--- DATA FOR THE TASK Enclosed Below ---

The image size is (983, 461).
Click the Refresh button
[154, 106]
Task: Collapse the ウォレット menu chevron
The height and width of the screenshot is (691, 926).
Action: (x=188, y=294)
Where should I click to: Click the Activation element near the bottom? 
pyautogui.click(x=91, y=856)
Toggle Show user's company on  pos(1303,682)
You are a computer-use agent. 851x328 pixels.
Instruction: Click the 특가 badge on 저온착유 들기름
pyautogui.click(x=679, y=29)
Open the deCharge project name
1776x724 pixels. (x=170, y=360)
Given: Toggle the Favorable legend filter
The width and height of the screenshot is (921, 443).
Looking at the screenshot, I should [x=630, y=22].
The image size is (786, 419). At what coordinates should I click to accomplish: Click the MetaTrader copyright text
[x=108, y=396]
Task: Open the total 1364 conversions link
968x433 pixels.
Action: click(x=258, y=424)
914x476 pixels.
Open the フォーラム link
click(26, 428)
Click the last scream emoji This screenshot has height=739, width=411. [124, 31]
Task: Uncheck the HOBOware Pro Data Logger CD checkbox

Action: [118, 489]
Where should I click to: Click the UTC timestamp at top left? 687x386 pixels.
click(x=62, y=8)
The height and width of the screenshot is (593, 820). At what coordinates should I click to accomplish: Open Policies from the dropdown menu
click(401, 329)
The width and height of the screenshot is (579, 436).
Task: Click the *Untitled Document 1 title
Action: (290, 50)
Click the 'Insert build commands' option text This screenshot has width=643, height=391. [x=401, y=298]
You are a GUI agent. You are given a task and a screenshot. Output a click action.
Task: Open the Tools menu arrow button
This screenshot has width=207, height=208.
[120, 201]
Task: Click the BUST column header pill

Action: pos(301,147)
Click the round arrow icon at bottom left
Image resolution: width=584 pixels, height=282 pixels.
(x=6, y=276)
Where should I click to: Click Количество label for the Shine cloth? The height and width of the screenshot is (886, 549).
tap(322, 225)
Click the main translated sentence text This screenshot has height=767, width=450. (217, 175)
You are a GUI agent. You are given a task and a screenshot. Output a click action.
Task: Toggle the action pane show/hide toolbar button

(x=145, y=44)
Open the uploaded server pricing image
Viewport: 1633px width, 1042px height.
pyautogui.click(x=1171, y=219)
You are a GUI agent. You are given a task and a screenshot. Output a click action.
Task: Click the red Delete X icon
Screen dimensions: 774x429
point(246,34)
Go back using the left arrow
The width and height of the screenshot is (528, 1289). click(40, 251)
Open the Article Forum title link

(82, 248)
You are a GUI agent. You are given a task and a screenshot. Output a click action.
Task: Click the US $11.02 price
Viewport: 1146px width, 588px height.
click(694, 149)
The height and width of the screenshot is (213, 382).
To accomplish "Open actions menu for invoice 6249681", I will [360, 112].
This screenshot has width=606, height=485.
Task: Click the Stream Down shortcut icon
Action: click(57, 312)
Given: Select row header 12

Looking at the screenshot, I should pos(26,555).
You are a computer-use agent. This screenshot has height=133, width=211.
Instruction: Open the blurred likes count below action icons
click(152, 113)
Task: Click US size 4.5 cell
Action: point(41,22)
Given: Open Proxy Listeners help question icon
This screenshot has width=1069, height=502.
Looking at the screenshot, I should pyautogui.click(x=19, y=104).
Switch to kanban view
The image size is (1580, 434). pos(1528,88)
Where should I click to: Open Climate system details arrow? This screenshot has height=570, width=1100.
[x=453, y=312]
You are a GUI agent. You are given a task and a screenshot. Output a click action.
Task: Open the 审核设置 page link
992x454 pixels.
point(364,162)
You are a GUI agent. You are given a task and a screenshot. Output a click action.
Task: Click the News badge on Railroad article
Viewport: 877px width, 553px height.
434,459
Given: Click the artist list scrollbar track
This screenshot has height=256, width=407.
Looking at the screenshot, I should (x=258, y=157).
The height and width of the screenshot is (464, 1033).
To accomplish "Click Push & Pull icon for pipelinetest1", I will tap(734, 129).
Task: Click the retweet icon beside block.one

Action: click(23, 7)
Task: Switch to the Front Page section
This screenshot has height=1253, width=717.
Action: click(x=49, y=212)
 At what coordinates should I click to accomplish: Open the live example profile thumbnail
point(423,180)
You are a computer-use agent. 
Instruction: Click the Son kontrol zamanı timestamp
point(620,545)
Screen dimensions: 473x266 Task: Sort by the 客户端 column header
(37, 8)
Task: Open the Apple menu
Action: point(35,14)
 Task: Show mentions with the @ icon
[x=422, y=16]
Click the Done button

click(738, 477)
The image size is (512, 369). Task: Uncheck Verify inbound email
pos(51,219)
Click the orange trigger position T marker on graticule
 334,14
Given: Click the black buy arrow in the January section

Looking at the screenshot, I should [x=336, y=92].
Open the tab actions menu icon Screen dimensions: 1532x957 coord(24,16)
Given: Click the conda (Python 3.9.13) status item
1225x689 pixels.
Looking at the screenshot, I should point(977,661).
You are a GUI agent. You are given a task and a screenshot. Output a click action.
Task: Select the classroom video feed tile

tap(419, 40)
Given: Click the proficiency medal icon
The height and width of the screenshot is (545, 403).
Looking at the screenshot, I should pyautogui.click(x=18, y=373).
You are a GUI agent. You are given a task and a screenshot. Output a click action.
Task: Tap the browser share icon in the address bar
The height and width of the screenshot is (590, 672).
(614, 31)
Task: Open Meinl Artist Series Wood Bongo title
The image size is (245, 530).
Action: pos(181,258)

--- End of Enclosed DATA FOR THE TASK ---

#### [WHAT YOU WILL DO]
From the first line to the last, please quote the material above exactly.

#### [RESPONSE AREA]
The image size is (983, 461).
Click the Refresh button
[154, 106]
Task: Collapse the ウォレット menu chevron
The height and width of the screenshot is (691, 926).
Action: (x=188, y=294)
Where should I click to: Click the Activation element near the bottom? 
pyautogui.click(x=91, y=856)
Toggle Show user's company on  pos(1303,682)
You are a computer-use agent. 851x328 pixels.
Instruction: Click the 특가 badge on 저온착유 들기름
pyautogui.click(x=679, y=29)
Open the deCharge project name
1776x724 pixels. (x=170, y=360)
Given: Toggle the Favorable legend filter
The width and height of the screenshot is (921, 443).
Looking at the screenshot, I should [x=630, y=22].
The image size is (786, 419). At what coordinates should I click to accomplish: Click the MetaTrader copyright text
[x=108, y=396]
Task: Open the total 1364 conversions link
968x433 pixels.
Action: click(x=258, y=424)
914x476 pixels.
Open the フォーラム link
click(26, 428)
Click the last scream emoji This screenshot has height=739, width=411. [124, 31]
Task: Uncheck the HOBOware Pro Data Logger CD checkbox

Action: [118, 489]
Where should I click to: Click the UTC timestamp at top left? 687x386 pixels.
click(x=62, y=8)
The height and width of the screenshot is (593, 820). At what coordinates should I click to accomplish: Open Policies from the dropdown menu
click(401, 329)
The width and height of the screenshot is (579, 436).
Task: Click the *Untitled Document 1 title
Action: (290, 50)
Click the 'Insert build commands' option text This screenshot has width=643, height=391. [x=401, y=298]
You are a GUI agent. You are given a task and a screenshot. Output a click action.
Task: Open the Tools menu arrow button
This screenshot has width=207, height=208.
[120, 201]
Task: Click the BUST column header pill

Action: pos(301,147)
Click the round arrow icon at bottom left
Image resolution: width=584 pixels, height=282 pixels.
(x=6, y=276)
Where should I click to: Click Количество label for the Shine cloth? The height and width of the screenshot is (886, 549).
tap(322, 225)
Click the main translated sentence text This screenshot has height=767, width=450. (217, 175)
You are a GUI agent. You are given a task and a screenshot. Output a click action.
Task: Toggle the action pane show/hide toolbar button

(x=145, y=44)
Open the uploaded server pricing image
Viewport: 1633px width, 1042px height.
pyautogui.click(x=1171, y=219)
You are a GUI agent. You are given a task and a screenshot. Output a click action.
Task: Click the red Delete X icon
Screen dimensions: 774x429
point(246,34)
Go back using the left arrow
The width and height of the screenshot is (528, 1289). click(40, 251)
Open the Article Forum title link

(82, 248)
You are a GUI agent. You are given a task and a screenshot. Output a click action.
Task: Click the US $11.02 price
Viewport: 1146px width, 588px height.
click(694, 149)
The height and width of the screenshot is (213, 382).
To accomplish "Open actions menu for invoice 6249681", I will [360, 112].
This screenshot has width=606, height=485.
Task: Click the Stream Down shortcut icon
Action: click(57, 312)
Given: Select row header 12

Looking at the screenshot, I should pos(26,555).
You are a computer-use agent. This screenshot has height=133, width=211.
Instruction: Open the blurred likes count below action icons
click(152, 113)
Task: Click US size 4.5 cell
Action: point(41,22)
Given: Open Proxy Listeners help question icon
This screenshot has width=1069, height=502.
Looking at the screenshot, I should pyautogui.click(x=19, y=104).
Switch to kanban view
The image size is (1580, 434). pos(1528,88)
Where should I click to: Open Climate system details arrow? This screenshot has height=570, width=1100.
[x=453, y=312]
You are a GUI agent. You are given a task and a screenshot. Output a click action.
Task: Open the 审核设置 page link
992x454 pixels.
point(364,162)
You are a GUI agent. You are given a task and a screenshot. Output a click action.
Task: Click the News badge on Railroad article
Viewport: 877px width, 553px height.
434,459
Given: Click the artist list scrollbar track
This screenshot has height=256, width=407.
Looking at the screenshot, I should (x=258, y=157).
The height and width of the screenshot is (464, 1033).
To accomplish "Click Push & Pull icon for pipelinetest1", I will tap(734, 129).
Task: Click the retweet icon beside block.one

Action: click(23, 7)
Task: Switch to the Front Page section
This screenshot has height=1253, width=717.
Action: click(x=49, y=212)
 At what coordinates should I click to accomplish: Open the live example profile thumbnail
point(423,180)
You are a computer-use agent. 
Instruction: Click the Son kontrol zamanı timestamp
point(620,545)
Screen dimensions: 473x266 Task: Sort by the 客户端 column header
(37, 8)
Task: Open the Apple menu
Action: point(35,14)
 Task: Show mentions with the @ icon
[x=422, y=16]
Click the Done button

click(738, 477)
The image size is (512, 369). Task: Uncheck Verify inbound email
pos(51,219)
Click the orange trigger position T marker on graticule
 334,14
Given: Click the black buy arrow in the January section

Looking at the screenshot, I should [x=336, y=92].
Open the tab actions menu icon Screen dimensions: 1532x957 coord(24,16)
Given: Click the conda (Python 3.9.13) status item
1225x689 pixels.
Looking at the screenshot, I should point(977,661).
You are a GUI agent. You are given a task and a screenshot. Output a click action.
Task: Select the classroom video feed tile

tap(419, 40)
Given: Click the proficiency medal icon
The height and width of the screenshot is (545, 403).
Looking at the screenshot, I should pyautogui.click(x=18, y=373).
You are a GUI agent. You are given a task and a screenshot. Output a click action.
Task: Tap the browser share icon in the address bar
The height and width of the screenshot is (590, 672).
(614, 31)
Task: Open Meinl Artist Series Wood Bongo title
The image size is (245, 530).
Action: pos(181,258)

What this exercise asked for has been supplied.